§ **WRITTEN EXERCISE**
Change "column header" to "column heading" in the lines between the one holding "Where should I click to: Click sort" and the one holding "tap(897, 584)", inclusive, and write out those lines with nothing else altered.

§ **DATA EXTRACT**
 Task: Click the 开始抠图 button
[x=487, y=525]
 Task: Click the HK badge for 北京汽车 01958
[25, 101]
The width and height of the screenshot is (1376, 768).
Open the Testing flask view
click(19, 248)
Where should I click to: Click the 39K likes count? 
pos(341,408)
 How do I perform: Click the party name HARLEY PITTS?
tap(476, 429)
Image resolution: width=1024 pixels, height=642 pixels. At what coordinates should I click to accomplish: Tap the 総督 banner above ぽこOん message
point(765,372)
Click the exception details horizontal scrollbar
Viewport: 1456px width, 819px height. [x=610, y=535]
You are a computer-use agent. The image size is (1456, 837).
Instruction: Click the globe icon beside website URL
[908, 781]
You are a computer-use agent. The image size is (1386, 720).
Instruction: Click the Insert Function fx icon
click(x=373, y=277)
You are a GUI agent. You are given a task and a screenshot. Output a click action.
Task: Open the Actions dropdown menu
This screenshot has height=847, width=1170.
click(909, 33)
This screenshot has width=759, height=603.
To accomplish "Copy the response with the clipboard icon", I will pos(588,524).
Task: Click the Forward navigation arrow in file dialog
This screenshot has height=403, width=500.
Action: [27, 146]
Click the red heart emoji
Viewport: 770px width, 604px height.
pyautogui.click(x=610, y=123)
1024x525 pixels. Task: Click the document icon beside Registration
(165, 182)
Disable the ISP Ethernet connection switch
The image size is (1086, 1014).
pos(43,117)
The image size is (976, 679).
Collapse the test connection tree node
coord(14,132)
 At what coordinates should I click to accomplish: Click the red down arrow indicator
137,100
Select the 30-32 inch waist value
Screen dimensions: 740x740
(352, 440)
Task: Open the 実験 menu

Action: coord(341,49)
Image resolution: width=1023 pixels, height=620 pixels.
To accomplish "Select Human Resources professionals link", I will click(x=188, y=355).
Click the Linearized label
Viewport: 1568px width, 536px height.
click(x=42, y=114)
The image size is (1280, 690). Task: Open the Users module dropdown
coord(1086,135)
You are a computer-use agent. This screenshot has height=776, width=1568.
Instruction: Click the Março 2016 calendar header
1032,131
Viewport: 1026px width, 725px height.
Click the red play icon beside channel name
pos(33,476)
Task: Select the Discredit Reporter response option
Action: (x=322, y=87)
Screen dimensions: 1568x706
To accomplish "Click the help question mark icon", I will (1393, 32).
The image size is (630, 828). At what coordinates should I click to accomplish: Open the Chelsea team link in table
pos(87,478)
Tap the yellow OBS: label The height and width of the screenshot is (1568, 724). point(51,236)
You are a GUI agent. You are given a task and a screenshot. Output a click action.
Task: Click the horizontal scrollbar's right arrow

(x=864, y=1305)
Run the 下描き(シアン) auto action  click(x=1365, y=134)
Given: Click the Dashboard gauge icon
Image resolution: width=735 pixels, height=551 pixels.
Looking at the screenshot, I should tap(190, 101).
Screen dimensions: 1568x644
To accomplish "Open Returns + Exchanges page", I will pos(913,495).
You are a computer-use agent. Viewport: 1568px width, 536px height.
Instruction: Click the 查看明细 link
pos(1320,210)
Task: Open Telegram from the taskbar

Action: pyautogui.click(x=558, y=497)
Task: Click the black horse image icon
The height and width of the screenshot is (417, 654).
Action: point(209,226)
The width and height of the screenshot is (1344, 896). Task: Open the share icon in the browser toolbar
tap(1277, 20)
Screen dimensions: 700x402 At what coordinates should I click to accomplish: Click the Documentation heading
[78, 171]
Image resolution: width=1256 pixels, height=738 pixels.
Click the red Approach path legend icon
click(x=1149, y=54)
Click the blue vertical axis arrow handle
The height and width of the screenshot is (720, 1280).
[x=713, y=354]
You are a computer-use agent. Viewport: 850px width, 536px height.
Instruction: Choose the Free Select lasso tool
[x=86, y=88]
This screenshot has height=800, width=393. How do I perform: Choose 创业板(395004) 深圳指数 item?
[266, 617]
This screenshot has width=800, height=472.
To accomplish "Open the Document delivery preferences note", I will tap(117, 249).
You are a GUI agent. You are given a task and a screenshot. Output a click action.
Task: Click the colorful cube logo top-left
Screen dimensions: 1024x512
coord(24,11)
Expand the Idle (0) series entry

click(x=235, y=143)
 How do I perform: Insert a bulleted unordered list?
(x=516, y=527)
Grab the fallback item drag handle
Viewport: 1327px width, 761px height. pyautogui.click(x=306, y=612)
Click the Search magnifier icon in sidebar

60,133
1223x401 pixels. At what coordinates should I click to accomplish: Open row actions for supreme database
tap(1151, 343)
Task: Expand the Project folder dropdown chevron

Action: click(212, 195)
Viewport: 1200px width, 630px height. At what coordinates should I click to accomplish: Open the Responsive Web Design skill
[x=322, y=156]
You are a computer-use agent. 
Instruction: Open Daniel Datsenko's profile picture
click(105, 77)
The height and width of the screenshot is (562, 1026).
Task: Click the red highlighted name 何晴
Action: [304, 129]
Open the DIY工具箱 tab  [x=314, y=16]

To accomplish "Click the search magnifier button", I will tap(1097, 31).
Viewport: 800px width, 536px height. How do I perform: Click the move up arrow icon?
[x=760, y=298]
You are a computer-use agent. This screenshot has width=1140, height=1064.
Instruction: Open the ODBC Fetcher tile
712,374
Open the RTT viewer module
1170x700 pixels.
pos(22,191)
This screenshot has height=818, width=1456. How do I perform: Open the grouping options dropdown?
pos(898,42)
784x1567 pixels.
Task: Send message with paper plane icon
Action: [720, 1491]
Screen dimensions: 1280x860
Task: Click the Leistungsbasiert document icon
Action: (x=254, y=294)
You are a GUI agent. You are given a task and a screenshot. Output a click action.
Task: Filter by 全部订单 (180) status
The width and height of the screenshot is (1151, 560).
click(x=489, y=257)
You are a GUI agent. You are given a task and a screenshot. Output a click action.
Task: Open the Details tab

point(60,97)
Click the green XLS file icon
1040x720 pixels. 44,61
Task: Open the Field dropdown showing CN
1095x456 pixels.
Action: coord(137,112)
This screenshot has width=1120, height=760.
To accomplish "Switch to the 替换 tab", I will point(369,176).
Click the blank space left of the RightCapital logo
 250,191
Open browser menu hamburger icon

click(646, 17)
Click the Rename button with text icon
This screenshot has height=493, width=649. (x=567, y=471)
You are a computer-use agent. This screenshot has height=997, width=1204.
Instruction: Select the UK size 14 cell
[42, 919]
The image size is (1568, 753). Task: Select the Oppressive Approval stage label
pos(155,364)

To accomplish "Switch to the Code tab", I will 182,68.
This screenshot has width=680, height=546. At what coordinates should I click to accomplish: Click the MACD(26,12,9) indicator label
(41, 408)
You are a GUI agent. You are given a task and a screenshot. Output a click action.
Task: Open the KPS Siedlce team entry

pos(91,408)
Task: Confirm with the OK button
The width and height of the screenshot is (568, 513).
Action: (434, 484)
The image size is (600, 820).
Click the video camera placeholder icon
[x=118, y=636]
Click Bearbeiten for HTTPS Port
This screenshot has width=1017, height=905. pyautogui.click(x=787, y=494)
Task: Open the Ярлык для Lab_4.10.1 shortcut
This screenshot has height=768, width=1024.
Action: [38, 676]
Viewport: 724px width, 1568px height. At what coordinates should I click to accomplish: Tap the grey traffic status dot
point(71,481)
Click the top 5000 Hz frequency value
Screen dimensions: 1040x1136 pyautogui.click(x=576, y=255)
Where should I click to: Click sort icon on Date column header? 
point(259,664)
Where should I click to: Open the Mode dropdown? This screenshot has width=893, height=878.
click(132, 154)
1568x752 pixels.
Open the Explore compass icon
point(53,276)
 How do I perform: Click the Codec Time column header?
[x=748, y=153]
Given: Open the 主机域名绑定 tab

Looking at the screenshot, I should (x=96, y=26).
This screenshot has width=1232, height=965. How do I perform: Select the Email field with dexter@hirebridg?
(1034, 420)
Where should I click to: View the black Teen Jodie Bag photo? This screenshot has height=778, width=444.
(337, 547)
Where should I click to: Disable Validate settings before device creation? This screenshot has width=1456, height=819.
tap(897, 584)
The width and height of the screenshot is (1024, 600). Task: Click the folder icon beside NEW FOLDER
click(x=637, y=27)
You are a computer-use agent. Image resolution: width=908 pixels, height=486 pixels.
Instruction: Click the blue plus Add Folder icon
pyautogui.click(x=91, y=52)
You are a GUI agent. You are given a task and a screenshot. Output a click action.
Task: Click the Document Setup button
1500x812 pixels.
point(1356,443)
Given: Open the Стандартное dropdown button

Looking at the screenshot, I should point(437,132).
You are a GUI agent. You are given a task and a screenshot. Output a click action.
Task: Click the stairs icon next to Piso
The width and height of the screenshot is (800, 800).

§ **FULL OUTPUT**
Where should I click to: Click sort icon on Date column heading? 
point(259,664)
Where should I click to: Open the Mode dropdown? This screenshot has width=893, height=878.
click(132, 154)
1568x752 pixels.
Open the Explore compass icon
point(53,276)
 How do I perform: Click the Codec Time column heading?
[x=748, y=153]
Given: Open the 主机域名绑定 tab

Looking at the screenshot, I should (x=96, y=26).
This screenshot has width=1232, height=965. How do I perform: Select the Email field with dexter@hirebridg?
(1034, 420)
Where should I click to: View the black Teen Jodie Bag photo? This screenshot has height=778, width=444.
(337, 547)
Where should I click to: Disable Validate settings before device creation? This screenshot has width=1456, height=819.
tap(897, 584)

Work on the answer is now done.